Il recupero del racconto è un processo che sta andando avanti da qualche anno. Solo nel 2016 sono stati raccolti pubblicati in lingua italiana tutti i racconti di Virginia Woolf, contenuti nel volume Oggetti Solidi.
Questi sono solo alcuni degli elementi che ci permettono di parlare di un rilancio di genere.
Un recupero che vede coinvolti non solo i singoli autori, ma l’intera industria dell’editoria, che sta facendo un’operazione di rilancio sul mercato, che vede coinvolte le grandi case editrici – che tendenzialmente puntano sui grandi nomi – ma soprattutto le case editrici indipendenti che si rivolgono ad un pubblico più ristretto.

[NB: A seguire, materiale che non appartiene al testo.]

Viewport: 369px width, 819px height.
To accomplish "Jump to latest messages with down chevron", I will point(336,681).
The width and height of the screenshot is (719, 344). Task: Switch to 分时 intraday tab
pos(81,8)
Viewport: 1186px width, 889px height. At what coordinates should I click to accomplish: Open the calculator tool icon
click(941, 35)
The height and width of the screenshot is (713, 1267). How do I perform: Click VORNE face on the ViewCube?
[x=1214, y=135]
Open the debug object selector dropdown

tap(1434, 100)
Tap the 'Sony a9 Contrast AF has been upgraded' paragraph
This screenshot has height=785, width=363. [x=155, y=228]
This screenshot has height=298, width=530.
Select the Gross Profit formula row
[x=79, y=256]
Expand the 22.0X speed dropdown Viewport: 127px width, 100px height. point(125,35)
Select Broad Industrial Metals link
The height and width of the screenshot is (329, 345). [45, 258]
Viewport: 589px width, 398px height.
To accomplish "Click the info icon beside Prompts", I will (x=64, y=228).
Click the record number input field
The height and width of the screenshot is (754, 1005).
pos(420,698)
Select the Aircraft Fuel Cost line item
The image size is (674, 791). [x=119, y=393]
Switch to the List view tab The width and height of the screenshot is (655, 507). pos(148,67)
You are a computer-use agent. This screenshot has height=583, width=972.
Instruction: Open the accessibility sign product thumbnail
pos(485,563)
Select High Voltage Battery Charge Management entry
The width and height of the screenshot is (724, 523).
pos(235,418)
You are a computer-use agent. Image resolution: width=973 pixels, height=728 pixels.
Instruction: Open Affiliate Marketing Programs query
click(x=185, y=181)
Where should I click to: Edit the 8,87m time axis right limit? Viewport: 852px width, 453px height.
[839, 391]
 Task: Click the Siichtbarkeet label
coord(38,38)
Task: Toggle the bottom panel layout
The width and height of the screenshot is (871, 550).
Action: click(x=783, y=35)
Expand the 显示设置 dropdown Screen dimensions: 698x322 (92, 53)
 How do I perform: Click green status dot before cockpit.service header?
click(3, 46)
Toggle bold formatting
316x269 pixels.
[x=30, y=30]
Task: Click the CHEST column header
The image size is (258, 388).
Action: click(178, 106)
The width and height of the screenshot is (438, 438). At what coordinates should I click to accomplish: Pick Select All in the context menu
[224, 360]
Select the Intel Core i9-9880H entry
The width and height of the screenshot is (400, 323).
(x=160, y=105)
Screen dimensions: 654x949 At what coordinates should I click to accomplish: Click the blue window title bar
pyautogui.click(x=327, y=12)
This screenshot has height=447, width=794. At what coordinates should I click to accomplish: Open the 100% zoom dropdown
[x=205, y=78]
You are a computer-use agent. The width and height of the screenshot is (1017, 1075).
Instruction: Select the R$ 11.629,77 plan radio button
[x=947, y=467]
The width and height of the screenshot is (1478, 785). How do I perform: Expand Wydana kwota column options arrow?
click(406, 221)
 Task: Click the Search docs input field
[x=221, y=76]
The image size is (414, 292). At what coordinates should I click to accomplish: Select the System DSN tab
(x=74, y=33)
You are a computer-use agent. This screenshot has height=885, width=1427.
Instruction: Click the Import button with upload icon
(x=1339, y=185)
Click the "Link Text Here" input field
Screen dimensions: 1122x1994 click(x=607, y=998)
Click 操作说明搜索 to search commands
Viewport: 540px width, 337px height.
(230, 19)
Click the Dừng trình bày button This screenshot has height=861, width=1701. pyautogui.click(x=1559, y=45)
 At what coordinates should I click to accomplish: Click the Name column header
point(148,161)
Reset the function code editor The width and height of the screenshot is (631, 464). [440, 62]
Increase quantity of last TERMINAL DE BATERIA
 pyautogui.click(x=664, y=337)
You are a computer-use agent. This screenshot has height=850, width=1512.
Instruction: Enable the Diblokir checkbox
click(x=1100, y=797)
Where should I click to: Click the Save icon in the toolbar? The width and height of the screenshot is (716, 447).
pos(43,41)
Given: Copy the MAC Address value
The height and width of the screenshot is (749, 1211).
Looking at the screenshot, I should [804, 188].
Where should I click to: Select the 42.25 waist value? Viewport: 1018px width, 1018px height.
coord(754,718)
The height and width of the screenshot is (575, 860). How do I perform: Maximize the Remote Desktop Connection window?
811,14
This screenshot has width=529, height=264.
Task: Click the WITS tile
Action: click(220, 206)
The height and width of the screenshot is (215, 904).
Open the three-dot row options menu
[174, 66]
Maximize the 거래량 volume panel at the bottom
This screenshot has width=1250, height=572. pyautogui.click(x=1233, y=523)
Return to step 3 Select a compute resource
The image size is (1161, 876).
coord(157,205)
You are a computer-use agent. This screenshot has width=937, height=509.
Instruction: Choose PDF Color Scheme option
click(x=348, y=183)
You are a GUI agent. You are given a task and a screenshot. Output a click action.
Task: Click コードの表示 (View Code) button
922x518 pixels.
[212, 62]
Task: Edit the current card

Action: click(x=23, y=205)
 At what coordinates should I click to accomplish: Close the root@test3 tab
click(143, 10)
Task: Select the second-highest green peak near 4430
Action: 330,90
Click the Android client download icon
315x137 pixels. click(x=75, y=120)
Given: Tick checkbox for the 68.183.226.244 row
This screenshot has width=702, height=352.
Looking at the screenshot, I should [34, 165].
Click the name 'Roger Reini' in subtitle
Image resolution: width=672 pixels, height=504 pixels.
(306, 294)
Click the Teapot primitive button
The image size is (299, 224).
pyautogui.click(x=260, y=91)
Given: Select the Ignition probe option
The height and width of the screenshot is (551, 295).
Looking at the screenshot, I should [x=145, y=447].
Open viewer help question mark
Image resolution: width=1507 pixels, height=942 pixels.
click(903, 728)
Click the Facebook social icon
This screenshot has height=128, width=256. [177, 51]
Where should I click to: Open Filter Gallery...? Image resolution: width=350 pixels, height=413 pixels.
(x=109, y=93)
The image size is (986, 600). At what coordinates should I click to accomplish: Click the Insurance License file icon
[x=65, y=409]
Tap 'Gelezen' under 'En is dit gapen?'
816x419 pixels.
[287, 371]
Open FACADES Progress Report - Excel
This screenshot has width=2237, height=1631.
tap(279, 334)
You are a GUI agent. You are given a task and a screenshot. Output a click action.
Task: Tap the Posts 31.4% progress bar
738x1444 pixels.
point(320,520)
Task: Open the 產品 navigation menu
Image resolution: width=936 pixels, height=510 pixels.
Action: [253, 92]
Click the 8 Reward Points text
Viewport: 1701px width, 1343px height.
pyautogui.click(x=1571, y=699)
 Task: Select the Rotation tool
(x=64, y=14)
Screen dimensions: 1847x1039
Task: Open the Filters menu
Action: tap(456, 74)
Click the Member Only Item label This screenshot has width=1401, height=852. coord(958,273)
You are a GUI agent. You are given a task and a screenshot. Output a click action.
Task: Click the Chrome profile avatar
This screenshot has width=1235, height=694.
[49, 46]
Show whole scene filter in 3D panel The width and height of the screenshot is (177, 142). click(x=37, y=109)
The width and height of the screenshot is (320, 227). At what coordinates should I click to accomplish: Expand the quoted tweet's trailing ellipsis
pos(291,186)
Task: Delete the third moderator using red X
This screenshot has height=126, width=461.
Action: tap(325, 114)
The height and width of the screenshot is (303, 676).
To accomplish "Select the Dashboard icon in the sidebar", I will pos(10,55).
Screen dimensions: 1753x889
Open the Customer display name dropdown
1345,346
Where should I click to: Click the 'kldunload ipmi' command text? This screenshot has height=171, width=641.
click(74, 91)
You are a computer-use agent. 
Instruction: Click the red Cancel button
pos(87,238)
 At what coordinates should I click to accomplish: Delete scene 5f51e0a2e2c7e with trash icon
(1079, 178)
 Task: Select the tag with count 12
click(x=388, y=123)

Un rilancio che spinge a delle riflessioni.
Prima di tutto, il fatto che questa operazione stia dando dei risultati su un fronte economico significa che va a soddisfare le richieste di una fascia di lettori non indifferente; il genere del racconto merita rispetto e bisogna necessariamente uscire dai luoghi comuni che lo vedono come genere di serie b. Ma ci racconta anche qualcosa della nostra società.
Una società che è in continuo movimento, frenetica, che lascia poco tempo alla lettura. Dove l’immagine ha la supremazia sulla parola. Una società fatta di sovraesposizione e in continuo mutamento. Segnato dal marchio dell’instabilità, dell’immediatezza, della fruibilità per fagocitazione fast motion. Una società liquida.